If a line in the entries below includes "section", show that line.
━━━ Data excerpts ━━━
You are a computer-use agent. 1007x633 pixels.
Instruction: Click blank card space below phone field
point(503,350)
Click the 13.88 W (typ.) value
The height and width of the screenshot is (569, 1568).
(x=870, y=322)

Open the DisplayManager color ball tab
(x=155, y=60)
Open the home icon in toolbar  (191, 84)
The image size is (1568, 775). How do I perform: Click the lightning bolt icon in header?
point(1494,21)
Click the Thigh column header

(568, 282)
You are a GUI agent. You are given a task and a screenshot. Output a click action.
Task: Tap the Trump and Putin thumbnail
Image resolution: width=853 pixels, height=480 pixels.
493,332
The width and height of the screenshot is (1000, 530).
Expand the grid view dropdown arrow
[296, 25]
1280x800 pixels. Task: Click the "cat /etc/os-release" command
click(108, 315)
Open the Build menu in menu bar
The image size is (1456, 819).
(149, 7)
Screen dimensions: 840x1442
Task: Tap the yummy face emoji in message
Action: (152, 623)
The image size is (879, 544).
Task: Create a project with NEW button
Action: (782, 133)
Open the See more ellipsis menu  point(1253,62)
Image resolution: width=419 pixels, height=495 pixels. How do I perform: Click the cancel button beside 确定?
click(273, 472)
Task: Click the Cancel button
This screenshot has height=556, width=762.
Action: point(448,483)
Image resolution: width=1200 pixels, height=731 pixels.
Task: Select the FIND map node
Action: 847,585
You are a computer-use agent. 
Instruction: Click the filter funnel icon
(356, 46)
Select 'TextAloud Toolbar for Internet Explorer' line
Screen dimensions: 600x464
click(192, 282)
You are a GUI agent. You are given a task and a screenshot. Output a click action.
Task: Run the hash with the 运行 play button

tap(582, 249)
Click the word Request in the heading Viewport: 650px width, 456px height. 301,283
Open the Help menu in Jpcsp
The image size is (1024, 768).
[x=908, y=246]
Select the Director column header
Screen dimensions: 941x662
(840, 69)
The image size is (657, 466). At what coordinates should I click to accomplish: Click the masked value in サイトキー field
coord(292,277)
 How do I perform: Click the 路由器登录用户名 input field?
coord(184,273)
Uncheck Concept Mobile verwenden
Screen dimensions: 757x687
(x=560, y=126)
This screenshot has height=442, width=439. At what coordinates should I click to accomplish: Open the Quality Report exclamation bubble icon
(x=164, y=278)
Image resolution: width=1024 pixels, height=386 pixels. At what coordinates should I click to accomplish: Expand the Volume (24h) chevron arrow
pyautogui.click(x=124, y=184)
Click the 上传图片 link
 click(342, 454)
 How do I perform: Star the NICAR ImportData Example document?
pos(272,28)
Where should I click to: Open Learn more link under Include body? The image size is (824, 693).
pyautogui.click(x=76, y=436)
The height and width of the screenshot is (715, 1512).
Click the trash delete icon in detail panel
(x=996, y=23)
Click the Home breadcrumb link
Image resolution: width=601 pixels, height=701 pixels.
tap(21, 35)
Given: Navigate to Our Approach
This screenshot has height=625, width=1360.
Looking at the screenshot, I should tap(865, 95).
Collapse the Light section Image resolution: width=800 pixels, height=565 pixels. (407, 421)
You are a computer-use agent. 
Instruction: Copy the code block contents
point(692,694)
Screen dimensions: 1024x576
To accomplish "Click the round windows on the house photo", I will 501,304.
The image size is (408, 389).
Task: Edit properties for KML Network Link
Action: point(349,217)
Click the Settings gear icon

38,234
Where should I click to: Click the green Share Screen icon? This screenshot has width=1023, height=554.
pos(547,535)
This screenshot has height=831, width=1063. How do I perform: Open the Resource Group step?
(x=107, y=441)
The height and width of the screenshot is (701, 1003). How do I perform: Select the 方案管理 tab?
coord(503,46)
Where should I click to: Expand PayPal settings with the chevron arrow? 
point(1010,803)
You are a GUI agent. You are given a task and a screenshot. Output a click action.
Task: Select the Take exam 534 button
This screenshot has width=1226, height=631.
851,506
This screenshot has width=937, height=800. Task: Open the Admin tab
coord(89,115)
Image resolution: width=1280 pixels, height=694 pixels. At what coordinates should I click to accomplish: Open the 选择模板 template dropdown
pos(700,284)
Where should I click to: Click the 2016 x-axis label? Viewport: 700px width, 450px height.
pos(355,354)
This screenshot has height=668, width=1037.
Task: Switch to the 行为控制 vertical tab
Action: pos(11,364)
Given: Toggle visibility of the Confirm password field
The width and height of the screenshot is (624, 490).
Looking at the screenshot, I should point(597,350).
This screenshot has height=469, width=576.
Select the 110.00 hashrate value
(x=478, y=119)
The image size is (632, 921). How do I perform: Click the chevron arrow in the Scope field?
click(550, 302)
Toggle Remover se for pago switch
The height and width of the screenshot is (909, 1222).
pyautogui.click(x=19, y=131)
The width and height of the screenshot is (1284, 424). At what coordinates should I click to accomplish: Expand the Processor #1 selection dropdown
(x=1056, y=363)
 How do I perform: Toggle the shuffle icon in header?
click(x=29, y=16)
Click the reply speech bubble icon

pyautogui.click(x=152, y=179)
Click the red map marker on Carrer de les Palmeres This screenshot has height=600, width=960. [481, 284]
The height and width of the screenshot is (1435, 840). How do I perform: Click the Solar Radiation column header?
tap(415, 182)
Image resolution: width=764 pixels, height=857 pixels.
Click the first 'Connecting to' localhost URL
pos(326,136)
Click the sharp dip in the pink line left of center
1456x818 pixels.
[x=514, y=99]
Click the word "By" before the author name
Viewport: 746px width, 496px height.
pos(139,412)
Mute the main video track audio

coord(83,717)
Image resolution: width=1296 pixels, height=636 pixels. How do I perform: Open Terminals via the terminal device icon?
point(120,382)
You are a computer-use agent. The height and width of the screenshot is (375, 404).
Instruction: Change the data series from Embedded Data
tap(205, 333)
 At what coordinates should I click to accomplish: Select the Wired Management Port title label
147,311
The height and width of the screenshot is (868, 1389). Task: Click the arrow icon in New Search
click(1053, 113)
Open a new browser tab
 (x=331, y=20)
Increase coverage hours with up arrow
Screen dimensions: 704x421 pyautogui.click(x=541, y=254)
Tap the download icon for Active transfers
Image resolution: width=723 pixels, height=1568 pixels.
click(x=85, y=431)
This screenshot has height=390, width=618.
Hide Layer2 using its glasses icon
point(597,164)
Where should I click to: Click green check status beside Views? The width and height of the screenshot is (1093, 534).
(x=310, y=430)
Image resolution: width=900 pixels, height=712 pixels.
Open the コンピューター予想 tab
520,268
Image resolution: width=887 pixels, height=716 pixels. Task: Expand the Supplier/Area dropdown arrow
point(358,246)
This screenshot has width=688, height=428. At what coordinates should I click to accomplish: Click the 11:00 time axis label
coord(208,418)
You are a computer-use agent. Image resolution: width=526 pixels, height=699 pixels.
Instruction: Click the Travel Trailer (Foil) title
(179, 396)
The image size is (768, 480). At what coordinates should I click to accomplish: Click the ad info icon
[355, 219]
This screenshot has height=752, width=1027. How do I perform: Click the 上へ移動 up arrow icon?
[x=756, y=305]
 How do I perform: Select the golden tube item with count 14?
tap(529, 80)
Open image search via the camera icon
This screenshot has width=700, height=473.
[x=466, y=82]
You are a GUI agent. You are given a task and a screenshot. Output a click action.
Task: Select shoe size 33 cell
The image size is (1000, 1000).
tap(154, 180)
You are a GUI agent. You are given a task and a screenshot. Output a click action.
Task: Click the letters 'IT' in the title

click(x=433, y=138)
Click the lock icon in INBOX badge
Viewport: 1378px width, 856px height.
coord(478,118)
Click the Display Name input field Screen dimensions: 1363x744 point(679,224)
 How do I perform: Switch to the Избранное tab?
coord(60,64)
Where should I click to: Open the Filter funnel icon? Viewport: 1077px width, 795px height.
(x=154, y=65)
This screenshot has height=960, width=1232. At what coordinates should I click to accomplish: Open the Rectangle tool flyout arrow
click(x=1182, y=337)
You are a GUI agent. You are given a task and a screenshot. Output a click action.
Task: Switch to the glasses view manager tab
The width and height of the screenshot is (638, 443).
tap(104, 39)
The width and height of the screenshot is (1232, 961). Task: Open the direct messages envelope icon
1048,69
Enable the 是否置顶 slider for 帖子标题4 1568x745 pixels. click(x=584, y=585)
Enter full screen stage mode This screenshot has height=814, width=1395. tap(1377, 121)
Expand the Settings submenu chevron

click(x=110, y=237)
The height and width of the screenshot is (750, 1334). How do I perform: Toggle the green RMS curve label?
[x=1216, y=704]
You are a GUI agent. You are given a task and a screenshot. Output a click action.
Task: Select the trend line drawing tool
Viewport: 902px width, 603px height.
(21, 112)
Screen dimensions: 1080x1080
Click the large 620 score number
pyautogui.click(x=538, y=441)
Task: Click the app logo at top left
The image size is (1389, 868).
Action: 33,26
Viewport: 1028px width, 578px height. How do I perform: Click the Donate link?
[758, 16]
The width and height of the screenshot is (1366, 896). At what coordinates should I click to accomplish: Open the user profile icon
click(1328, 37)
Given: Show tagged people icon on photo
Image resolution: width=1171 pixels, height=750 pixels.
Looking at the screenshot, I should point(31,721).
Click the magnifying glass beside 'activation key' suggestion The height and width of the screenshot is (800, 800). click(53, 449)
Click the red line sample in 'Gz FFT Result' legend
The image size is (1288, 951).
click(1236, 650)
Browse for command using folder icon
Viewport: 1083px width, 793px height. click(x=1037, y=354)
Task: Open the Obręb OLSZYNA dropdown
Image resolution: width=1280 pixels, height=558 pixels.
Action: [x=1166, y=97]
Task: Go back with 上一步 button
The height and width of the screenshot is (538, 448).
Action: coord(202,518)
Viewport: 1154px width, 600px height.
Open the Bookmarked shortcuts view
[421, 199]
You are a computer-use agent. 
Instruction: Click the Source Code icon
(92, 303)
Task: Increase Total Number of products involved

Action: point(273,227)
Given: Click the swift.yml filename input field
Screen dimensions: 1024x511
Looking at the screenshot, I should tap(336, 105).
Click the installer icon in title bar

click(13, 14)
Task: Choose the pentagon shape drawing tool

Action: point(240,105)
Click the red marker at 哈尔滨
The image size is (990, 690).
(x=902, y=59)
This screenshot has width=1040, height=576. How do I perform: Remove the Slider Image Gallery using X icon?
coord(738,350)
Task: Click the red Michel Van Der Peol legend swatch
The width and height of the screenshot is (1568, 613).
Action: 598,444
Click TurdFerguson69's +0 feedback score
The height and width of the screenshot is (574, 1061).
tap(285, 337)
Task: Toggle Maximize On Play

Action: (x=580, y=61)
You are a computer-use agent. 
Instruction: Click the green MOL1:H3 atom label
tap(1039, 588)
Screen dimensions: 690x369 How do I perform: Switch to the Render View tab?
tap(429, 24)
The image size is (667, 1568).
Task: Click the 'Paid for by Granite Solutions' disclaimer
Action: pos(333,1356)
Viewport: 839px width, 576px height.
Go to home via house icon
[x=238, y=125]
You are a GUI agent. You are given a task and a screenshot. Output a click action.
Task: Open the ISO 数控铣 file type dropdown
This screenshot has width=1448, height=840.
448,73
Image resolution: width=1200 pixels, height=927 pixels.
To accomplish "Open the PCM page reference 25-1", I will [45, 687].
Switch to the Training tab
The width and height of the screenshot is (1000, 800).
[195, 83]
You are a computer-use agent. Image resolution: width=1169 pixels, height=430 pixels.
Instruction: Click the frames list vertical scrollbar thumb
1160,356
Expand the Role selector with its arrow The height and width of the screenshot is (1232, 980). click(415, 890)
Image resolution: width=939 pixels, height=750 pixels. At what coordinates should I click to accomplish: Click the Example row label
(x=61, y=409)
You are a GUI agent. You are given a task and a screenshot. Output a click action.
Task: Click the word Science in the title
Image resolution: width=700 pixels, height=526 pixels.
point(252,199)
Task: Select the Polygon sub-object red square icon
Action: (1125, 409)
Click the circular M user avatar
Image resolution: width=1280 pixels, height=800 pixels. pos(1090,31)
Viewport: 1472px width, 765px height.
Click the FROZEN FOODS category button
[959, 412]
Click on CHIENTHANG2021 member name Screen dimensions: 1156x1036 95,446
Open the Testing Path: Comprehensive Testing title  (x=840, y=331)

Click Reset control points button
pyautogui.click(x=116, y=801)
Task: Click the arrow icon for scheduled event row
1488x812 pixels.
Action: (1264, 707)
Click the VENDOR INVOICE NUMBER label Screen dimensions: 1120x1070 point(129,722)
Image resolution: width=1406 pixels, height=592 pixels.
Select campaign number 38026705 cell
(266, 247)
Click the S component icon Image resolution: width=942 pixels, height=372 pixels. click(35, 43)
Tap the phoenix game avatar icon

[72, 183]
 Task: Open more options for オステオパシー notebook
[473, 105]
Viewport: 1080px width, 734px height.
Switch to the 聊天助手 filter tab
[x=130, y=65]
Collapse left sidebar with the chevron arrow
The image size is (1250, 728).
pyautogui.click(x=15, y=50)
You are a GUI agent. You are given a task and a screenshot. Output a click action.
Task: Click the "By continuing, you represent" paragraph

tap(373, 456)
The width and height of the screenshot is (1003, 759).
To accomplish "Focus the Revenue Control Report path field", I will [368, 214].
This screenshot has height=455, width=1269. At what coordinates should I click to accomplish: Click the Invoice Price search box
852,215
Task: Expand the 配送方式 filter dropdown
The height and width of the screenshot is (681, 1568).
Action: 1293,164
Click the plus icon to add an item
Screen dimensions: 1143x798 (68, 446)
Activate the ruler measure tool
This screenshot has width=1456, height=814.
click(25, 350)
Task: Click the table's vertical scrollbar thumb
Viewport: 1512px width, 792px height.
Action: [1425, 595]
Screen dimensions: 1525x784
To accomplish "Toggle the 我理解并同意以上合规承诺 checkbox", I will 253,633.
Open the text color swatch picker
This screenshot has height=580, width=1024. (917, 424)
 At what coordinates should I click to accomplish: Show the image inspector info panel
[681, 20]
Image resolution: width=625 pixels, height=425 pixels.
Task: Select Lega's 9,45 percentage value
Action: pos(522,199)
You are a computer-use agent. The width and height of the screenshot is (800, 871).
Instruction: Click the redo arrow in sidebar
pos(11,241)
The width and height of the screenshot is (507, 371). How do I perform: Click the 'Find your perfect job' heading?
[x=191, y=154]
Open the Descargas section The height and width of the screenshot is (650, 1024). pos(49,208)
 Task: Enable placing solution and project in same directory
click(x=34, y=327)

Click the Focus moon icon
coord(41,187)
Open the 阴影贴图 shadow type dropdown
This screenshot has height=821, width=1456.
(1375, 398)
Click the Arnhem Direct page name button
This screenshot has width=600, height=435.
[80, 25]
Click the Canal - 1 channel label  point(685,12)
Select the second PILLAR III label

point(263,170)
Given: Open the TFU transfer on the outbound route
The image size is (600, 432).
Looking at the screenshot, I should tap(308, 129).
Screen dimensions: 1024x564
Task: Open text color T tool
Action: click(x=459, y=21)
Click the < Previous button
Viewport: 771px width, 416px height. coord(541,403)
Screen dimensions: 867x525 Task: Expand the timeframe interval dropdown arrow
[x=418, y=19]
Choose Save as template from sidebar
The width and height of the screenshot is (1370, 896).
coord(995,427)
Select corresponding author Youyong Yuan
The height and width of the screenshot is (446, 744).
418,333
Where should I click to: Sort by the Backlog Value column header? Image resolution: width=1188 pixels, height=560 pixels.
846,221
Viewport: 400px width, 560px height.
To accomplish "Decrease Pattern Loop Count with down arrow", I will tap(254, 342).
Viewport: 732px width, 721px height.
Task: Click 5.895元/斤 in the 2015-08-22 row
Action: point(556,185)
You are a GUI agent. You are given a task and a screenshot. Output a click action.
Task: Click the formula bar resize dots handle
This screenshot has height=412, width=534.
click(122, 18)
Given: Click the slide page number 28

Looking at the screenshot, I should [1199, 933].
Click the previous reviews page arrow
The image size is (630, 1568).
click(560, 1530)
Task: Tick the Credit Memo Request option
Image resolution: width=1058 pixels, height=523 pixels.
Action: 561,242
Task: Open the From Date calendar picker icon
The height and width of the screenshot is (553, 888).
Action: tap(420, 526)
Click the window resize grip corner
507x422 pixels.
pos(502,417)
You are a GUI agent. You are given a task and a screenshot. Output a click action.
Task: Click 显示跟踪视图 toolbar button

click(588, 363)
━━━
■ **Exercise response**
Collapse the Light section Image resolution: width=800 pixels, height=565 pixels. (407, 421)
Open the Descargas section The height and width of the screenshot is (650, 1024). pos(49,208)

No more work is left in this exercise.